The metabolic fate of salicylate is dose-dependent. At low antiplatelet doses, elimination follows first-order kinetics with a half-life (t_1/2) of salicylate of 2-3 hours. At high anti-inflammatory doses, the glycine conjugation pathway becomes saturated, leading to zero-order (saturation) kinetics. In this scenario, the elimination half-life can increase dramatically to 15-30 hours or more, and small increases in dose can lead to large, non-linear increases in steady-state plasma concentration.

Excretion

Renal excretion is the primary route of elimination for salicylate and its metabolites. The elimination is highly dependent on urinary pH. Salicylic acid is a weak acid with a pK_a of approximately 3.0. In acidic urine (pH < 6.5), the drug is predominantly non-ionized, facilitating passive reabsorption in the renal tubules and prolonging its half-life. In alkaline urine (pH > 7.5), the ionized form predominates, trapping the drug in the tubular lumen and enhancing its renal clearance. This principle is utilized therapeutically in the management of salicylate overdose, where urinary alkalinization with sodium bicarbonate is a cornerstone of treatment. Under normal conditions, approximately 10% of a dose is excreted as free salicylic acid, 75% as salicyluric acid, 10% as phenolic glucuronide, and 5% as acyl glucuronide.

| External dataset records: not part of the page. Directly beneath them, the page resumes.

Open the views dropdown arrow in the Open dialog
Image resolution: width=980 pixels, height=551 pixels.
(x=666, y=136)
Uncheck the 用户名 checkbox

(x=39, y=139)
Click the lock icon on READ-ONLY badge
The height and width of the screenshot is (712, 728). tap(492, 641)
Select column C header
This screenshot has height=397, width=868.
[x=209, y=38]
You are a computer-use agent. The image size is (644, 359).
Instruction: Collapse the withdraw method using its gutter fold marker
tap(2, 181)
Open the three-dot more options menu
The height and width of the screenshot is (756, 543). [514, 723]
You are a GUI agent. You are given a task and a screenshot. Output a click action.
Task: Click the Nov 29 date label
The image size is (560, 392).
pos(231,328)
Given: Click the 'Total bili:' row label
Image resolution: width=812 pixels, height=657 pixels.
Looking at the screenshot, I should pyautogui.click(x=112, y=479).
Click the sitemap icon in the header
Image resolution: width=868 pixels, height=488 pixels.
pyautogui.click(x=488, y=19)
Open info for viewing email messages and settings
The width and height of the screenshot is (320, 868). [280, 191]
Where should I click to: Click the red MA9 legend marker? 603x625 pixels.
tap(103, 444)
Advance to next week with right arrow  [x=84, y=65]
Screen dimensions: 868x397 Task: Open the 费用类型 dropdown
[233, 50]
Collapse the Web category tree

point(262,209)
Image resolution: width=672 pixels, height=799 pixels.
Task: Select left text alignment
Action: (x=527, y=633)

5. Therapeutic Uses/Clinical Applications

The therapeutic applications of aspirin are defined by the dose-response relationship stemming from its mechanism of action.

Approved Indications

• Cardiovascular and Cerebrovascular Disease Prevention:
  • Secondary Prevention: This is the most robust indication. Low-dose aspirin (75-100 mg/day) is standard therapy for preventing recurrent myocardial infarction, ischemic stroke, and death in patients with established atherosclerotic cardiovascular disease (ASCVD), including those with a history of MI, stroke, transient ischemic attack (TIA), stable or unstable angina, or peripheral arterial disease.
  • Acute Coronary Syndrome (ACS): A loading dose of 162-325 mg of non-enteric-coated aspirin is administered at presentation for rapid platelet inhibition, followed by a lifelong maintenance dose of 75-100 mg daily.
  • Primary Prevention: The role of aspirin in primary prevention for individuals without known ASCVD is carefully balanced against bleeding risk. Guidelines generally recommend it only for selected adults aged 40-70 years who are at higher ASCVD risk but not at increased bleeding risk.
• Analgesia: Aspirin is effective for mild to moderate pain, such as headache, myalgia, arthralgia, and dysmenorrhea. Typical doses range from 325 mg to 650 mg every 4-6 hours as needed.
• Antipyresis: Used to reduce fever in doses similar to those for analgesia.
• Anti-inflammatory Therapy: High doses (3-6 g/day in divided doses) are used in the management of inflammatory conditions such as rheumatoid arthritis, acute rheumatic fever, and other connective tissue disorders. Its use for this purpose has declined with the availability of other NSAIDs and disease-modifying antirheumatic drugs (DMARDs).
• Prevention of Pre-eclampsia: Low-dose aspirin (81 mg/day) initiated between 12 and 28 weeks of gestation (optimally before 16 weeks) is recommended for women at high risk of pre-eclampsia.

Off-Label and Evolving Uses

• Colorectal Cancer Prevention: Long-term, low-dose aspirin use may be associated with a reduced risk of colorectal adenomas and cancer. This potential benefit is sometimes considered in shared decision-making for select patients, particularly those with a high cardiovascular risk profile where the cardioprotective benefit already justifies its use.
• Atrial Fibrillation Stroke Prevention: Aspirin has a limited role and is generally inferior to oral anticoagulants (e.g., warfarin, direct oral anticoagulants) for stroke prevention in non-valvular atrial fibrillation. It may be considered only in patients with a very low stroke risk (CHA₂DS₂-VASc score of 1 in men or 2 in women) or with absolute contraindications to anticoagulation.

6. Adverse Effects

The adverse effect profile of aspirin is extensive and correlates with its inhibition of physiologically important prostaglandins.

Common Side Effects

• Gastrointestinal (GI) Effects: The most frequent adverse effects are GI in nature, including dyspepsia, nausea, epigastric pain, and heartburn. These are often dose-related and result from both a direct topical irritant effect on the gastric mucosa and the systemic inhibition of COX-1. COX-1 inhibition reduces the synthesis of gastroprotective prostaglandins (PGE₂ and PGI₂) that stimulate mucus and bicarbonate secretion and maintain mucosal blood flow.
• Increased Bleeding Tendency: Due to its irreversible antiplatelet effect, aspirin prolongs bleeding time. This can manifest as easy bruising, gingival bleeding, or prolonged bleeding from cuts. It is a predictable pharmacodynamic effect, not an idiosyncratic reaction.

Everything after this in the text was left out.